Dried shrimp add umami depth that you can’t get from fish sauce alone. Grinding them into a powder first creates the foundation that holds the rest of the paste together. Ramsay says they “smell almost of the seabed,” and that briny, savoury base is what makes the dressing taste distinctly Thai rather than just spicy and sour.

Can this salad be dressed ahead of time?

Yes, and Ramsay actually recommends it. In the chapter intro of Ultimate Cookery Course, he writes that this salad “actually improves with the extra time” when dressed a few hours in advance. Green papaya has a texture similar to palm heart, so it absorbs the dressing and softens slightly without going limp or watery the way lettuce or spinach would.

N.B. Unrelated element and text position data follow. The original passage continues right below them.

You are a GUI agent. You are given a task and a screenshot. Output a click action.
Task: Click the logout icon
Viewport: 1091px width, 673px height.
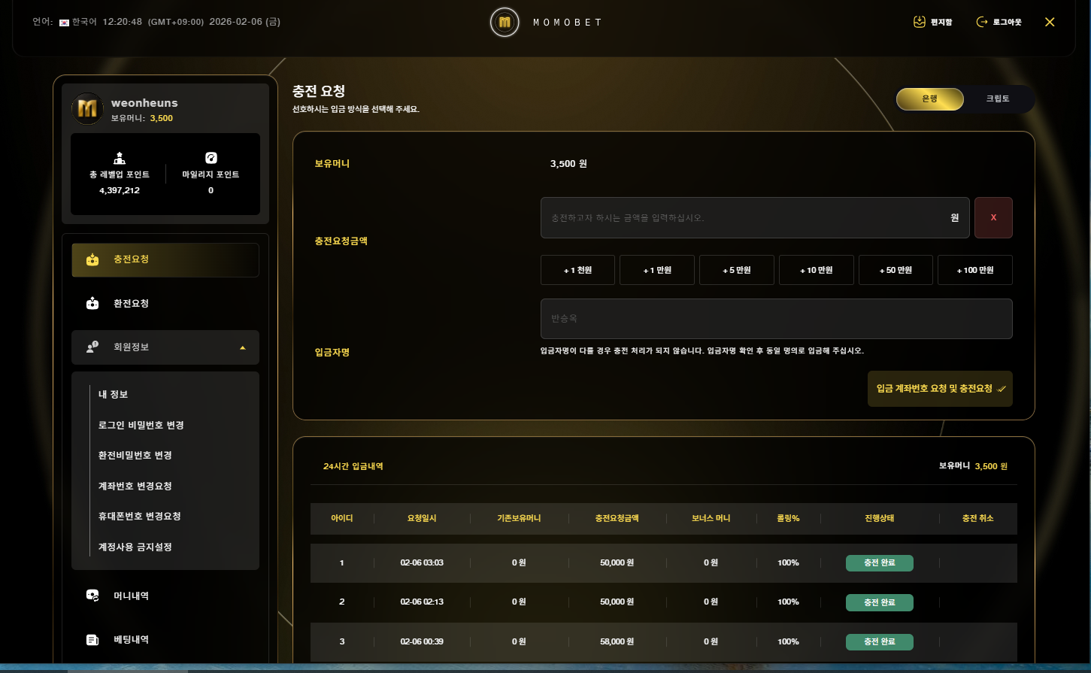pos(981,22)
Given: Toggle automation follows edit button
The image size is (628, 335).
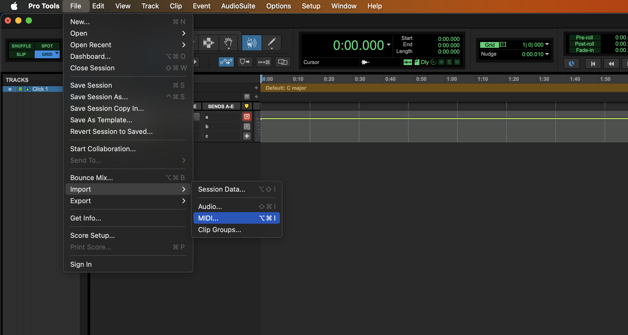Looking at the screenshot, I should pyautogui.click(x=226, y=62).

Why does he toast the peanuts in a dry pan?

Raw peanuts taste flat and starchy compared to toasted ones. Rolling them in a hot dry pan with salt for a couple of minutes brings out their natural sweetness and adds a deeper, roasted flavour. Ramsay warns not to chop them too small before toasting because small pieces burn quickly. You want rough chunks that give the salad crunch against the soft grated papaya.

What can you serve this with?

Ramsay places this recipe in his “Cooking for Crowds” chapter alongside sticky pork ribs, paella, and roast sirloin of beef. It works as a side for grilled or roasted meats because the sour, spicy dressing cuts through rich fat. For a lighter spread, pair it with his green bean salad or serve it next to a cucumber salad for a Thai-inspired table with contrasting textures.